Dan ada juga yang mengatakan bahwa beliau meninggal pada usia 54 tahun.
B.
Karya-Karya
Al-Ghazali
Setelah mempelajari beberapa filsafat, baik filsafat Yunani maupun
filsafat Islam, Al-Ghazali menemukan argumen-argumen mereka yang tidak kuat,
bahkan banyak yang bertentangan denga ajaran Islam. Oleh sebab itu, Al-Ghazali
menyerang argumen para filsuf Yunani dan Iislam dalam bebrrapa persolan, di
antaranya Al-Ghazali menyerang dalil Aristoteles tentang azalinya alam. Ia
menentang pendapat para filsuf yang mengatakan bahwa Tuhan tidak mengetahui
perincian pada alam dan hanya mengetahui soal-soal yang besar saja. Selain itu,
ia menentang argumen para filsuf yang
mengatakan kepastian hukum sebab akibat semata-mata, mustahil adanya
penyelewengan dari hukum itu.[5]
Al-Ghazali diberi gelar kehormatan sebagai Hujjat Al-Islam
atas pembelaannya yang mengagumkan terhadap agama Islam, terutama terhadap kaum
batiniyat dan kaum filsuf. Al-Ghazali merupakan sosok luar biasa, ia
seorang ulama, pendidik, ahli pikir dalam ilmunya, dan pengarang yang
produktif. Karenya, pernyataan yang dikemukakan sarjana-sarjana Eropa (juga
sebagai orang Islam) bahwa ia adalah muslim terbesar sesudah Muhammad Saw.,
memperkuat kebesaran nama yang disandangkan. Pemaparan dan gaya bahasanya yang
sangat menarik menjadikan dalil yang disajikan menjadi sangat kuat sehingga
setiap ilmu yang ditulis dapat dijadikan hujah.

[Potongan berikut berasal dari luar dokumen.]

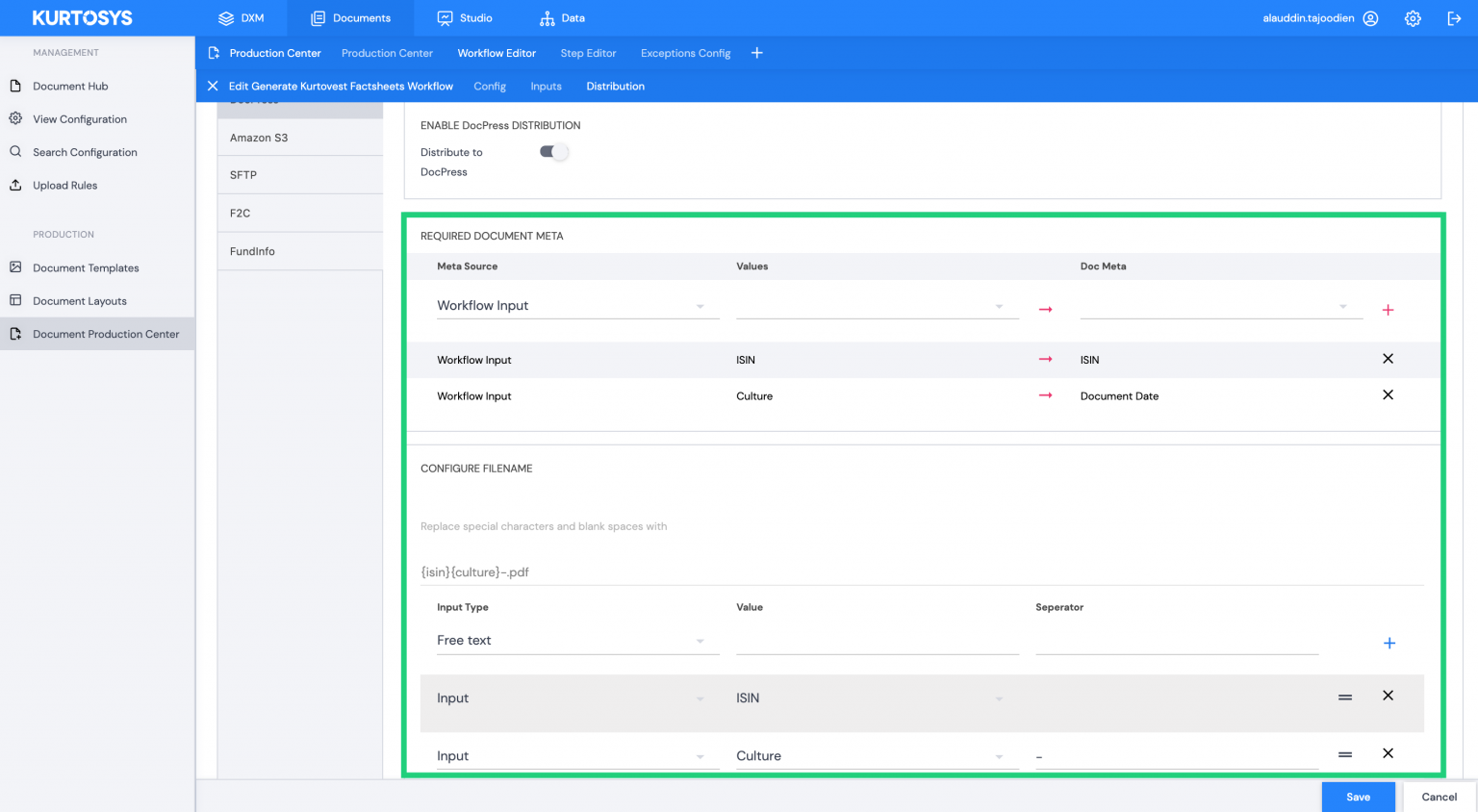Viewport: 1478px width, 812px height.
Task: Open the Doc Meta dropdown
Action: (x=1220, y=307)
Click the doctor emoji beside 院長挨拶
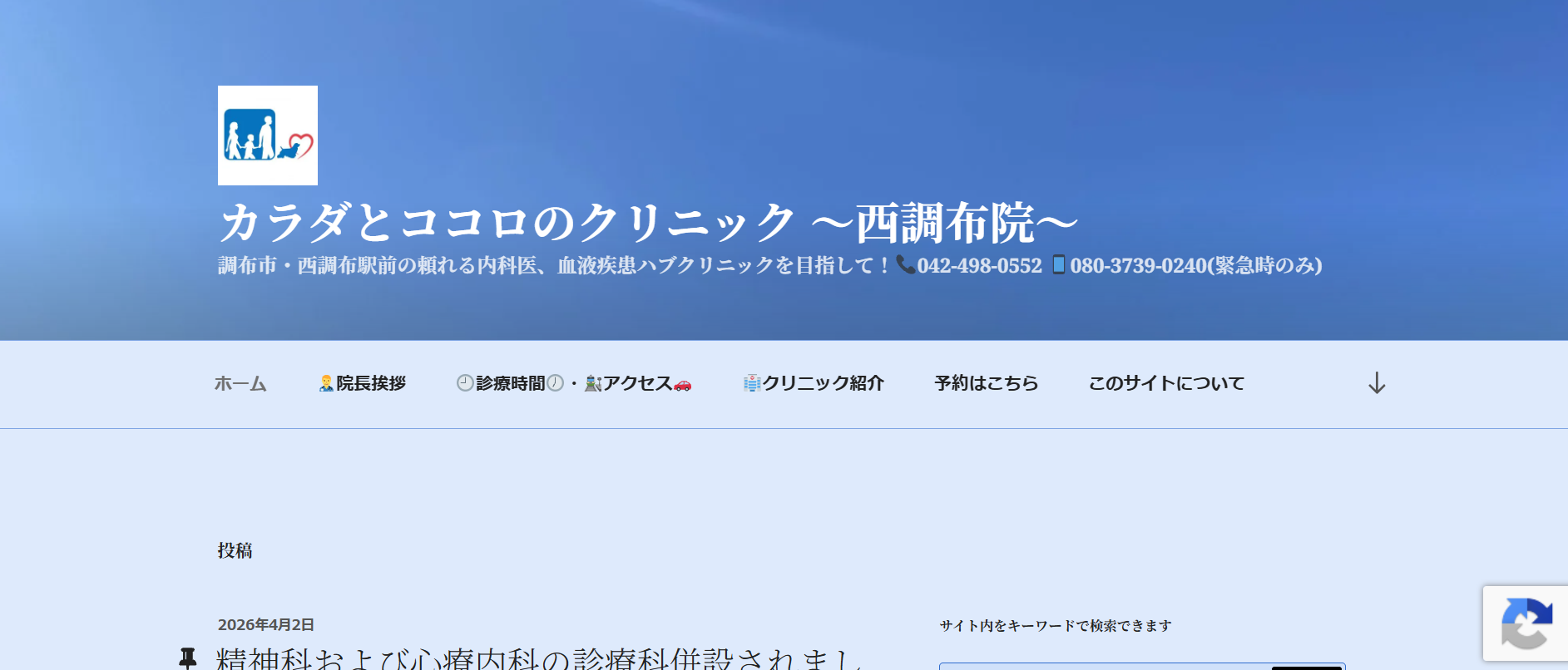This screenshot has width=1568, height=670. tap(326, 383)
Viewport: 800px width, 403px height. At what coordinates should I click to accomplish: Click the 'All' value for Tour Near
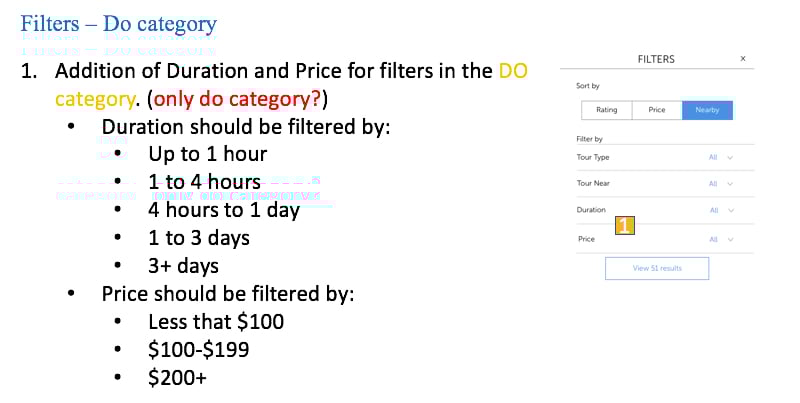pyautogui.click(x=713, y=184)
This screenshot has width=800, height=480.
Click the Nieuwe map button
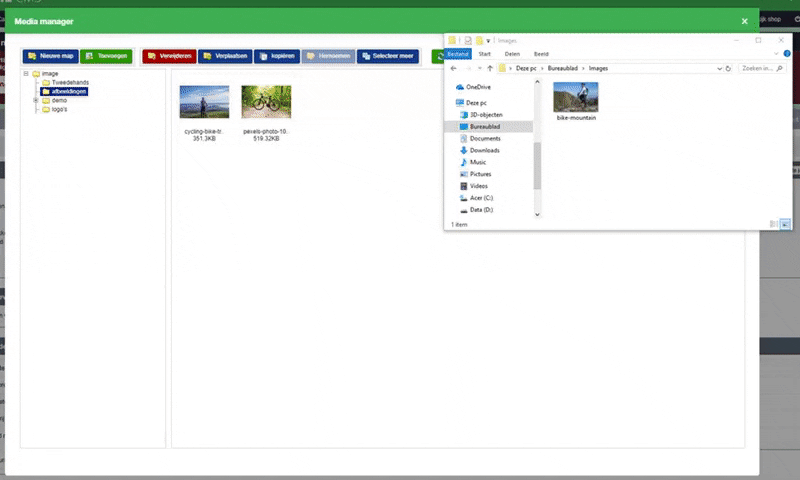pos(49,57)
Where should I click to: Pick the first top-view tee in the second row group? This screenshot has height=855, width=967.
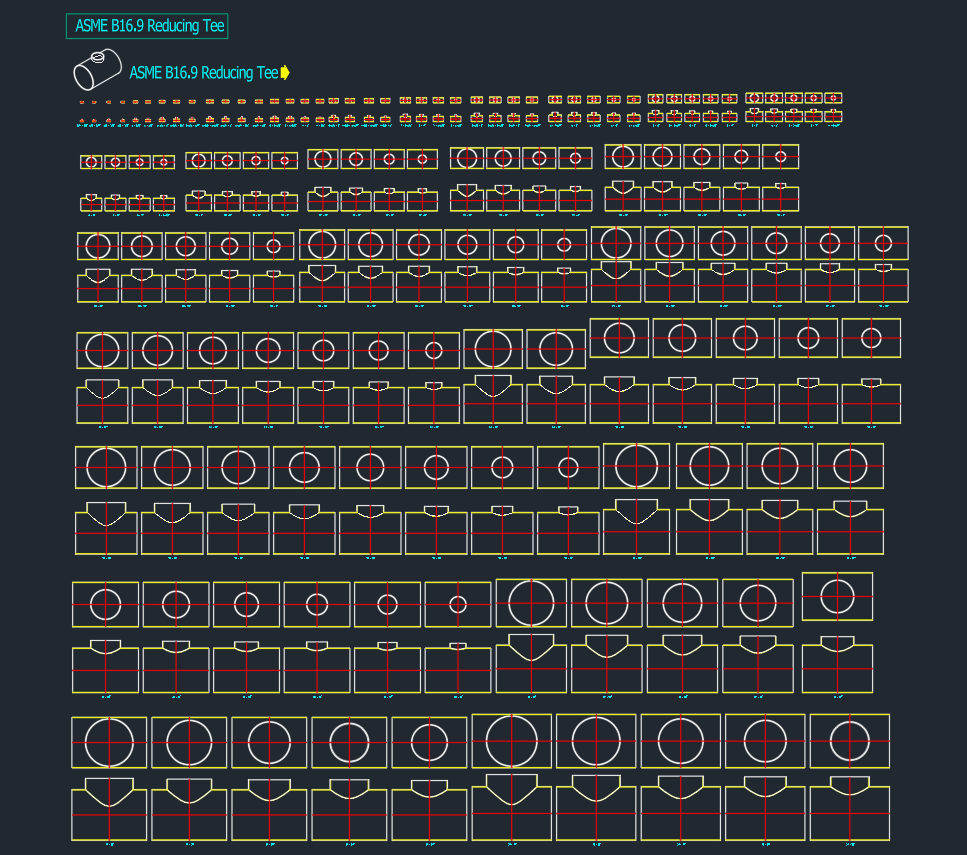(x=91, y=162)
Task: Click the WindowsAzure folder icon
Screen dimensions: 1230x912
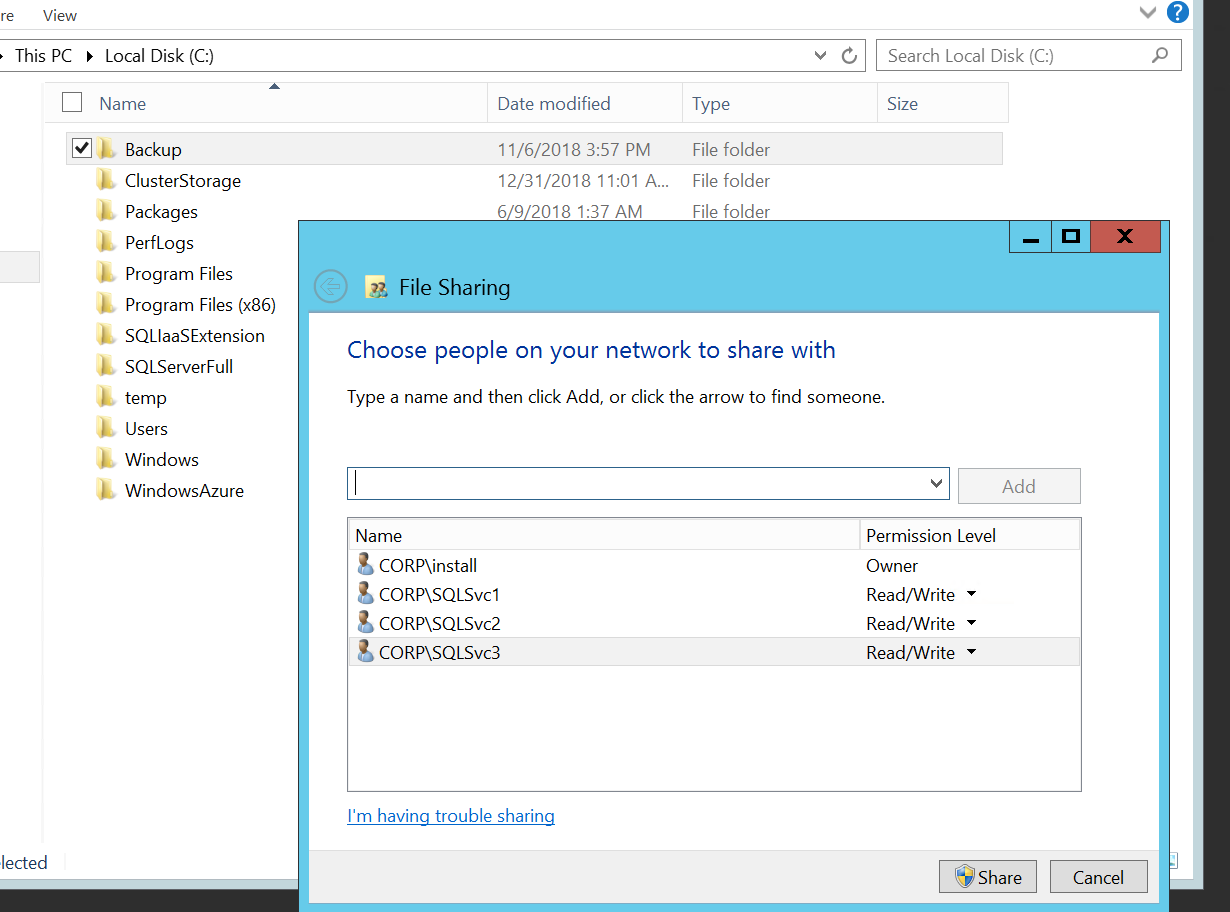Action: pos(106,491)
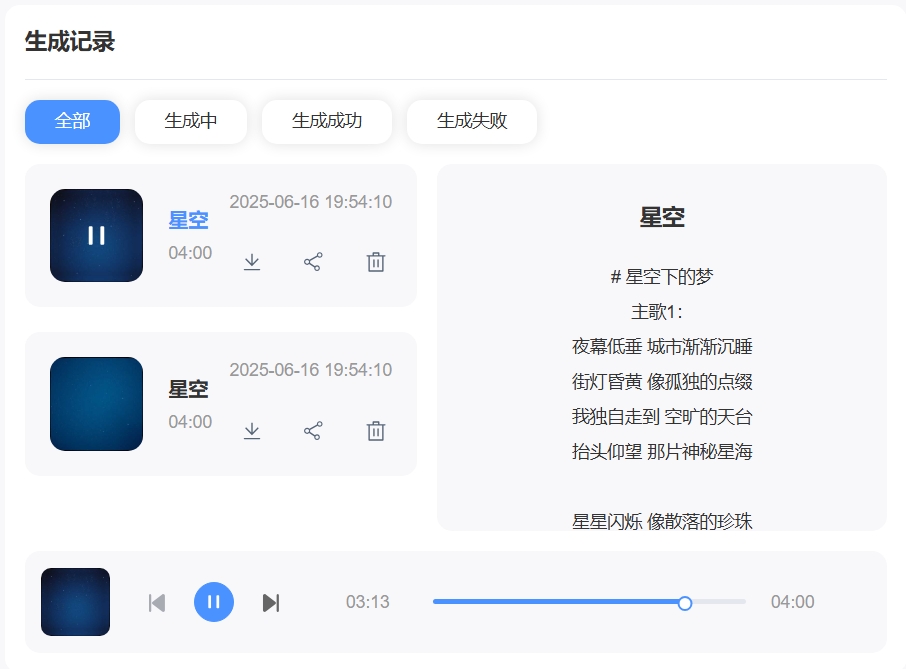Show the 生成成功 records
This screenshot has width=906, height=669.
point(327,122)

Karya tulisnya meliputi berbagai disiplin ilmu pengetahuan. Di
bawah ini merupakan beberapa warisan dari Al-Ghazali yang paling besar
pengaruhnya terhadap pemikiran umat Islam.
1.
Maqasid
Al-Falasifah (tujuan-tujuan
para filsuf) merupakan karangan pertama
dan berisi masalah-masalah filsafat.
2.
Tahafut
Al-Falasifah (kekacauan
pikiran para filsuf), buku ini dikarang pada saat jiwanya dilanda keragu-raguan
di Baghdad. Al-Ghazali mengencam filsafat dan para filsuf dengan keras.
3.
Mi’yar
Al-‘Ilm (ilmu-ilmu).
4.
Ihya
‘Ulum Ad-Din menghidupkan
kembali ilmu-ilmu agama), buku ini merupakan karyanya yang terbesar selama
beberapa tahun dalam keadaan berpidah-pindah antara Damaskus, Yerussalem,
Hijaz, dan Thus yang berisi panduan antara fikih, tasawuf, dan filsafat.
5.
Al-Munqiz
min Ad-Dalal (penyelamat
dari kesesatan), buku ini merupakan sejarah perkembangan alam pikiran Al-Ghazali dan merefleksikan sikapnya
terhadap beberapa macam ilmu serta jalan mencapai Tuhan.
6.
Al-Ma’arif
Al-‘Aqliyah (pengetahuan
yang rasional).
7.
Misykat
Al-Anwar (lampu yang
bersinar banyak), buku ini berisi pembahasan tentang akhlak tawasuf.
8.
Minhaj
Al-‘Abidin (jalan
mengabdikan diri kepada Tuhan).
9.
Al-Iqtisad
fi Al-I’tiqad (moderasi dalam akidah).
10.
Ayyuha
Al-Walad (wahai anak).
11.
Al-Mustafa
(yang terpilih).
12.
Iljam
Al-‘Awwam an ‘Ilm Al-Kalam.
13.
Mizan
Al-‘Amal (timbangan
amal).
Walaupun umurnya pendek, tetapi kontribusi Al-Ghazali pada ilmu
pengetahuan cukup besar. Meskipun ia telah meninggl dunia, namun hasil karyanya
tetap hidup ditengah-tengah dunia ilmiah. Karya tulisnya meliputi berbagai disiplin
ilmu pengetahuan. Buah tangannya ini tidak sedikit dialih bahasakan orang ke
dalam terhadap pemikiran umat Islam.
C.
Filsafat
Al-Ghazali
Al-Ghazali merupakan sosok pemikir dan ulama yang memiliki
kontrubusi besar di panggung peradaban Islam. Namun, tidak sedikit pula
orang-orang dengan berbagai karyanya yang mendiskreditkan tokoh besar ini.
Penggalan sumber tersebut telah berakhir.